_REQUIRED WORK:_ Please copy the material under this line exactly, keeping every line.

[[ INPUT, beginning ]]

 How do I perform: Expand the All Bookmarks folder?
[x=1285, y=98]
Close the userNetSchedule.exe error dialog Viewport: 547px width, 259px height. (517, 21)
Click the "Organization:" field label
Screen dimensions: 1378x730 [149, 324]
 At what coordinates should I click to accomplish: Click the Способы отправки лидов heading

[[ INPUT, end ]]

_TASK OUTPUT:_
 How do I perform: Expand the All Bookmarks folder?
[x=1285, y=98]
Close the userNetSchedule.exe error dialog Viewport: 547px width, 259px height. (517, 21)
Click the "Organization:" field label
Screen dimensions: 1378x730 [149, 324]
 At what coordinates should I click to accomplish: Click the Способы отправки лидов heading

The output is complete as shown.